In a perverse sort of way, rebadging really helped the consumer in the used car market. A Mercury as a rebadged Ford often commanded a,lowed price than the sister Ford model in equivalent condition. The really good used car buys in the early 1960s were the 1959 and 1960 Edsels–they were Ford Fairlanes under the skin but could be purchased used for half the price.


#12

missileman: It has long been my theory that the major advantage of 4WD is the ability to get stuck in the most inaccessible places.


#13

I agree with Triedaq about the Sky. There was one in the mall parking lot one weekend and I must have spent 5 minutes eyeballing that thing. A good looking car and I agree that it is better looking than the Solstice.


#14

I’ll ad another vote for the Saturn Sky. The suspension tuning isn’t as “flinty” as the Pontiac Solstice. More relaxed, a better car to live with plus it just looks better with the sharp character lines in the body.


#15

As OK4450 says. . . it’s all in your mind . . really . . standard human nature that you now take notice of all the similars strictly BECAUSE it’s now front and center in your mind.
THIS is exactly how map reading is designed. They play on the mind’s tendency to notice one primary color.


#16

Badge engineering helps the new car market by keeping new car prices low, and of course, that is why they do it. Even expensive cars do it. The VW Phaeton and Bentley Continental use the same platform. As odd as it sounds, I think VW did it to save money on the Phaeton.


#17

No trouble finding parts for my daughters 2002 saturn, I doubt you will have any issues.


#18

Beyond that “badge engineering” thing, there’s human nature. Every time I buy a new car, often a new model of a totally new design, I begin to see them everywhere. It seems like every third house within a five mile radius suddenly has one.

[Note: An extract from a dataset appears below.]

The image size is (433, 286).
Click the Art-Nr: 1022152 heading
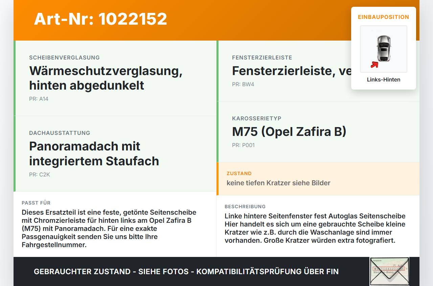pyautogui.click(x=100, y=19)
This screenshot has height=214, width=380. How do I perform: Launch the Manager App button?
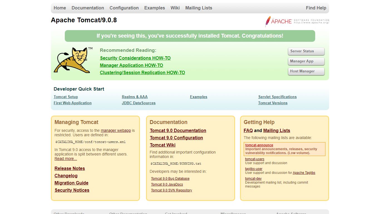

We tend to “fix” the image of our new pride & joy in our minds and recognize it far more readily than any other vehicle. It isn’t that the number of them has changed, we just notice them far more readily. I’m sure the psych pros must have a term for it, but nomatter. It may even be the reason that so many people, myself included, do something obvious to their car to “individualize” it. It might be a unique spoiler (guilty as charged), window stickers (military - guilty as charged), or even a vanity plate (um… guilty once again). Aftermarket wheels are another common way - done that, too… in my case slotted mags with wide low-profile (for the era) tires.

Don’t let it spoil the fun; individualize!!


#19

The Saturn Vue that you have is actually the clone. When the Vue first came out, it was a unique vehicle but the second generation Vue was a re-badged generic GM mid sized SUV.


#20

Thanks keith. I will pass this information along to my wife.